Note: while all microthreads showed in this article just execute yield 1 to freeze the code, yield can return any object, just like the return statement does, and this could be exploited to enhance the communication between microthreads and scheduler.

Microschedulers

The scheduler could however be more flexible, specifically it could be converted to a microthread itself. The scheduler, when executed, will return a generator, and each call of its next() method will run one of its microthreads. After this the scheduler will freeze and give control back.

class MicroScheduler(object):
    def __init__(self):
        self.active_microthreads = []
        self.scheduled_microthreads = []

    def add_microthread(self, mthread):
        g = mthread.main()
        g.next()
        self.active_microthreads.append(g)

    def main(self):
        yield 1
        while 1:
            if len(self.active_microthreads) == 0:
                yield 1
            for thread in self.active_microthreads:
                try:
                    thread.next()
                    self.scheduled_microthreads.append(thread)
                except StopIteration:
                    pass
                yield 1

            self.active_microthreads = self.scheduled_microthreads
            self.scheduled_microthreads = []

source code

It is sufficient to rename run() to main(), to match our arbitrary microthread interface, and add some yield statements. The first yield at the beginning of main() terminates the creation part: this scheduler has no create() method, but if present it should be called here.

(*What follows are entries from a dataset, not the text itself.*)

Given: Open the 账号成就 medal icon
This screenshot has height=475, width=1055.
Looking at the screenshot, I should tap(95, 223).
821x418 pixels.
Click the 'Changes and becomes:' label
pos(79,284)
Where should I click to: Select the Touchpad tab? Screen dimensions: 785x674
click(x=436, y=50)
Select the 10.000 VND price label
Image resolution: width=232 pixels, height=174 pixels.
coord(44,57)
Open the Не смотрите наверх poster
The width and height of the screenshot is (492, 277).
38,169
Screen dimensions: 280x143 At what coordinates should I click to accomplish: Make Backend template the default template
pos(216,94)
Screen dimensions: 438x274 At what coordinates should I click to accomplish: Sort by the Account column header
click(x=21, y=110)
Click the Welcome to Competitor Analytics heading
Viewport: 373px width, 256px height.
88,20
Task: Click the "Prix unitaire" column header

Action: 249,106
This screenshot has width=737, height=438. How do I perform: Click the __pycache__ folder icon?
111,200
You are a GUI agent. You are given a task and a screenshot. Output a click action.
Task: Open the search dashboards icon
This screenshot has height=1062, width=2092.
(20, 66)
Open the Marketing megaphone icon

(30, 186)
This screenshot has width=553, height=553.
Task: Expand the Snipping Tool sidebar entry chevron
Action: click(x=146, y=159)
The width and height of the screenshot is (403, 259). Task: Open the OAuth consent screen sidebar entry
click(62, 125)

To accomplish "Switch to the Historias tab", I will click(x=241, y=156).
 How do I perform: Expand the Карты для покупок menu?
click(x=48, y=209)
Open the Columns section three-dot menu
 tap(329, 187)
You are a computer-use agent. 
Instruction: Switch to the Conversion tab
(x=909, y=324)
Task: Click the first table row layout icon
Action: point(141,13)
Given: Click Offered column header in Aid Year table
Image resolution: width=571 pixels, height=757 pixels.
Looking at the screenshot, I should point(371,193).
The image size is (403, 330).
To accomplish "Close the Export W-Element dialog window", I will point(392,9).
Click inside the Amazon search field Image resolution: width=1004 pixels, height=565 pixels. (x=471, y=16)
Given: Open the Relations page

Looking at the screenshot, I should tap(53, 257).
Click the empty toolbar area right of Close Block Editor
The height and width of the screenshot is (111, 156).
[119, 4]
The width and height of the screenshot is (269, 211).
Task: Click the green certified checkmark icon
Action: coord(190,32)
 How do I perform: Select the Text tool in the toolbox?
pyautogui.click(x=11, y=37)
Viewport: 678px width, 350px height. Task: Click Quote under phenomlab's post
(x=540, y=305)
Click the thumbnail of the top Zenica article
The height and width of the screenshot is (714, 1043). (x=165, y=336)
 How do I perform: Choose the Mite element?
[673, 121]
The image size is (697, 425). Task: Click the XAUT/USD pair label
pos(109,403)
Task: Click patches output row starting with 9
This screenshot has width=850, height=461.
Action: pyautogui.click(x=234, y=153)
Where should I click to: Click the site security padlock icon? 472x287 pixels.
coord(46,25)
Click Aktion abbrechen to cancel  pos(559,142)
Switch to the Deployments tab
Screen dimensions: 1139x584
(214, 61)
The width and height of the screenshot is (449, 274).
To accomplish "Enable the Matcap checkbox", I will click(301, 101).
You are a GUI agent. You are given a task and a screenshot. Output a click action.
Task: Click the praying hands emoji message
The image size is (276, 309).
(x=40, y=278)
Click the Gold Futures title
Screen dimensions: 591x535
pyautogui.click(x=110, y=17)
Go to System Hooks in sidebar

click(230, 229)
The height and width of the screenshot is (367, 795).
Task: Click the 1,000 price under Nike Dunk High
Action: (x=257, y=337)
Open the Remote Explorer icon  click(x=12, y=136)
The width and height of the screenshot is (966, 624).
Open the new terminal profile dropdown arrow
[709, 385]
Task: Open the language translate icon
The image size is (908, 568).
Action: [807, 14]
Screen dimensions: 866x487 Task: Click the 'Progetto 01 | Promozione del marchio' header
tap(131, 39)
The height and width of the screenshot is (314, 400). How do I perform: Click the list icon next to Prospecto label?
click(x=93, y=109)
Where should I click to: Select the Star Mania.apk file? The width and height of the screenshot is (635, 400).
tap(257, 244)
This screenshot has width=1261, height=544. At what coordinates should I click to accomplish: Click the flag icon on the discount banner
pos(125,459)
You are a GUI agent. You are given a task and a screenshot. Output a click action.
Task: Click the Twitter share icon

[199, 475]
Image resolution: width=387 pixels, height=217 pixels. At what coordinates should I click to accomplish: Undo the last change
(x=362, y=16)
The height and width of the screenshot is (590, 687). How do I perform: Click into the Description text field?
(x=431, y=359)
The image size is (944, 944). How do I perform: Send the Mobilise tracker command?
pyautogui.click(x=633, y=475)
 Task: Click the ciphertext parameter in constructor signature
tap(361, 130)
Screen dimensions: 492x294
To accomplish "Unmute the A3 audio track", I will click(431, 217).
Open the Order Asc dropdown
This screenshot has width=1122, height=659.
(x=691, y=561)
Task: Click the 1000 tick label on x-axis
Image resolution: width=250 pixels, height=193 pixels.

The second yield is called if the scheduler contains no microthreads, since it has nothing to do. The third yield is called after each loop of the microthread running part.

These little changes allow the scheduler to be run into another scheduler, thus enabling us to create a hierarchy to easily build complex systems. At the same time the scheduler can be used as usual simply calling its next() method in a for loop.

import mthread
import mscheduler
import time

class TestMicroThread(mthread.MicroThread):
    def __init__(self, number):
        self.num = number

    def step(self):
        print "Number:", self.num
        time.sleep(1)

mt1 = TestMicroThread(1)
mt2 = TestMicroThread(2)
mt3 = TestMicroThread(3)

ms = mscheduler.MicroScheduler()
ms.add_microthread(mt1)
ms.add_microthread(mt2)
ms.add_microthread(mt3)

for i in ms.main():
    pass

source code

This example is obviously very simple. However it shows how simple it is to build components of a cooperative system and let them live together in an execution space. Executing the scheduler in a different way, for example inside another generator, new microthreads can also be added live. This allows to instance system components on the fly to manage specific needs, such as incoming service requests.

Conclusions

Obviously this sort of multitasking cannot provide an interactive execution like that used on our desktop OS or on a Web server, where human users must receive an immediate feedback of their actions. But for systems where task must simply be simultaneously executed without timing needs cooperative multitasking is a valuable solution, due to its simplicity.

Another interesting scenario is that of a real multitasking system (ruled by threaded code or by the OS itself) where each task is made of small cooperating components. This way putting multiple functionalities inside a single component becomes a breeze; the code of each functionality could also be splitted in several plugins and loaded on demand.

A package that implements cooperative multitasking with generator based microthreads is Kamaelia, and this article has been heavily inspired by it. Other solutions you can find interesting are greenlet, presently the most used microthread Python library that runs on the standard unmodified Python interpreter and Stackless Python, a fork of Python that natively implements microthreads.

Updates

2014-02-17: Riccardo spotted an error in the example code after mthread.py and submitted the correct version. Thanks!